The Royal Voluntary Service, who released the report in association with The Kings Fund, found that thousands of readmissions could be prevented by offering older people more support when discharged from hospital. According to the report, almost 200,000 people over 75 have returned home from hospital without enough support to look after themselves.
Older people living alone are particularly vulnerable following a hospital stay, and they often have health conditions that require careful management. When surveyed, more than a quarter said they didn’t feel well enough to leave hospital, while 15% were anxious about returning to their home.
"The population is living longer, an achievement which should be celebrated - yet it is presenting a challenge for the very organisation that has helped people live longer lives," said Margaret Paterson, Royal Voluntary Service Director of Scotland.
As part of their ‘Let’s end going home alone’ campaign, Royal Voluntary Service has developed six essentials they believes every older person should be entitled to experience when they leave hospital.
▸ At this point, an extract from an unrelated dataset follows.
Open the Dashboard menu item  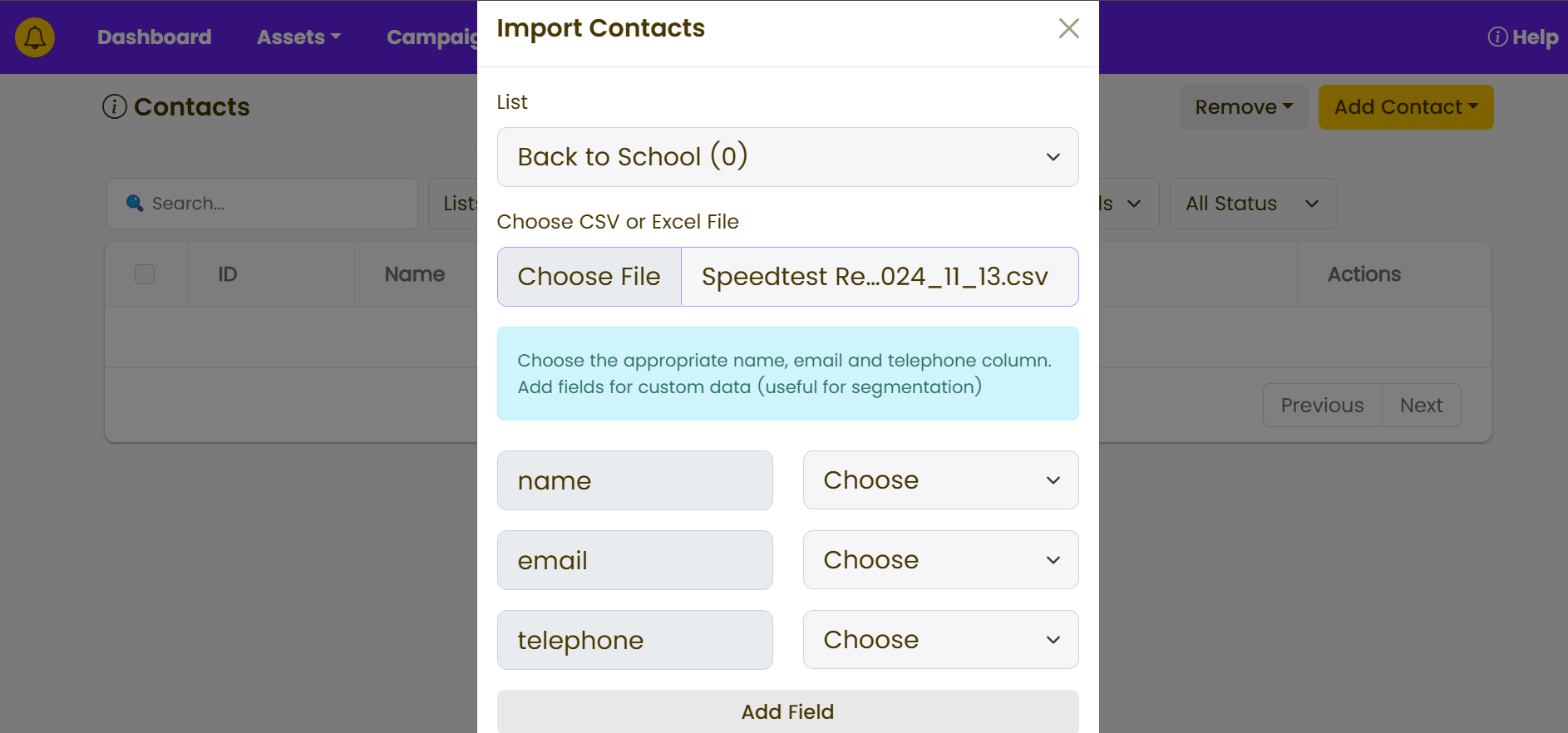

These include; a friendly face to turn to for help, coming home to a warm, well-lit house and help with shopping and cooking.
They found that providing this emotional and practical support to patients on their return from hospital can help people settle back in their homes, rebuild confidence and independence, and reduce the likelihood of readmission.
Speaking of the campaign, Minister for Care and Support Norman Lamb said he is committed to helping improve home care: “Our £5.3billion Better Care Fund will mean 163,000 fewer A&E visits next year and more people helped to live independently at home for longer after leaving hospital, giving older people the dignity they deserve,” he said.